Line 50. FQs have a broad spectrum of activity and are listed as second choice antimicrobials [18]. Their use should be prudently limited to clinical cases where first-line antibiotics have been ineffective …
It would be interesting include an advise about the Fluoroquinolones are classified for EMA (European medicines Agency) as an antimicrobial of second choice (following the recommendation of Critically Important Antimicrobials (CIA) in the World Health Organization’s CIA list)
https://www.ema.europa.eu/en/documents/report/categorisation-antibiotics-european-union-answer-request-european-commission-updating-scientific_en.pdf
Line 139 2.3. Resistance mechanism detection
S. aureus: in five selected resistant isolates (3 MSSA and 3 MRSA)
Please check data
Line 251 Material and methods
… were collected from Germany between 2005-2006 and 2010-2011, respectively. E. coli (n=65) were collected from the UK (Royal Veterinary College and University of Liverpool) from 2010 and 2017.
There is a lot of difference in years and that implies differences in antibiotic pressure from different FQ. They should explain something in the discussion
Author Response
Dear Reviewer,
The authors would like to thank you for your time and feedback on our manuscript and provide the following responses addressing your comments:
Reviewer 1
Line 50. FQs have a broad spectrum of activity and are listed as second choice antimicrobials [18]. Their use should be prudently limited to clinical cases where first-line antibiotics have been ineffective …

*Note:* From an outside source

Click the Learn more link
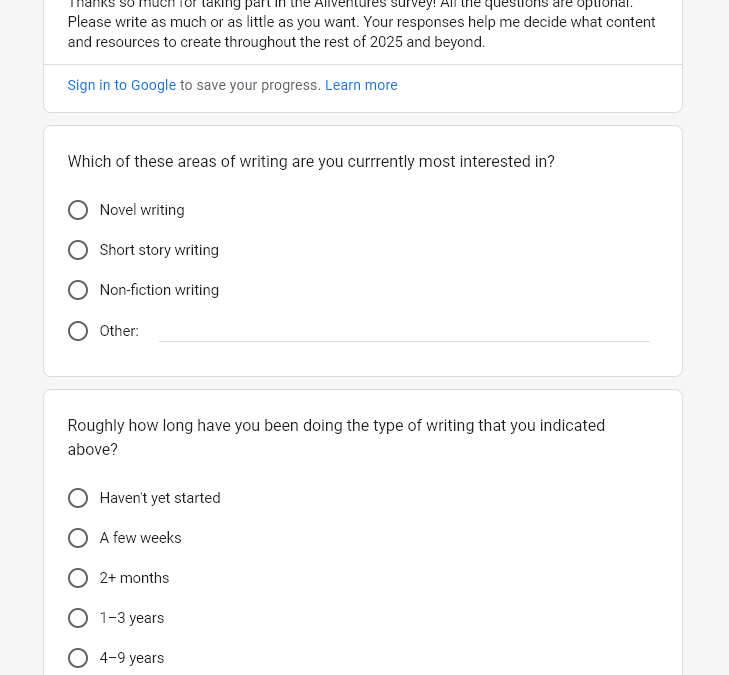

It would be interesting include an advise about the Fluoroquinolones are classified for EMA (European medicines Agency) as an antimicrobial of second choice (following the recommendation of Critically Important Antimicrobials (CIA) in the World Health Organization’s CIA list)
https://www.ema.europa.eu/en/documents/report/categorisation-antibiotics-european-union-answer-request-european-commission-updating-scientific_en.pdf
The information suggested have been included in the introduction.
Line 139 2.3. Resistance mechanism detection
- aureus: in fiveselected resistant isolates (3 MSSA and 3 MRSA)
Please check data
This has been amended.
Line 251 Material and methods
… were collected from Germany between 2005-2006 and 2010-2011, respectively. E. coli (n=65) were collected from the UK (Royal Veterinary College and University of Liverpool) from 2010 and 2017.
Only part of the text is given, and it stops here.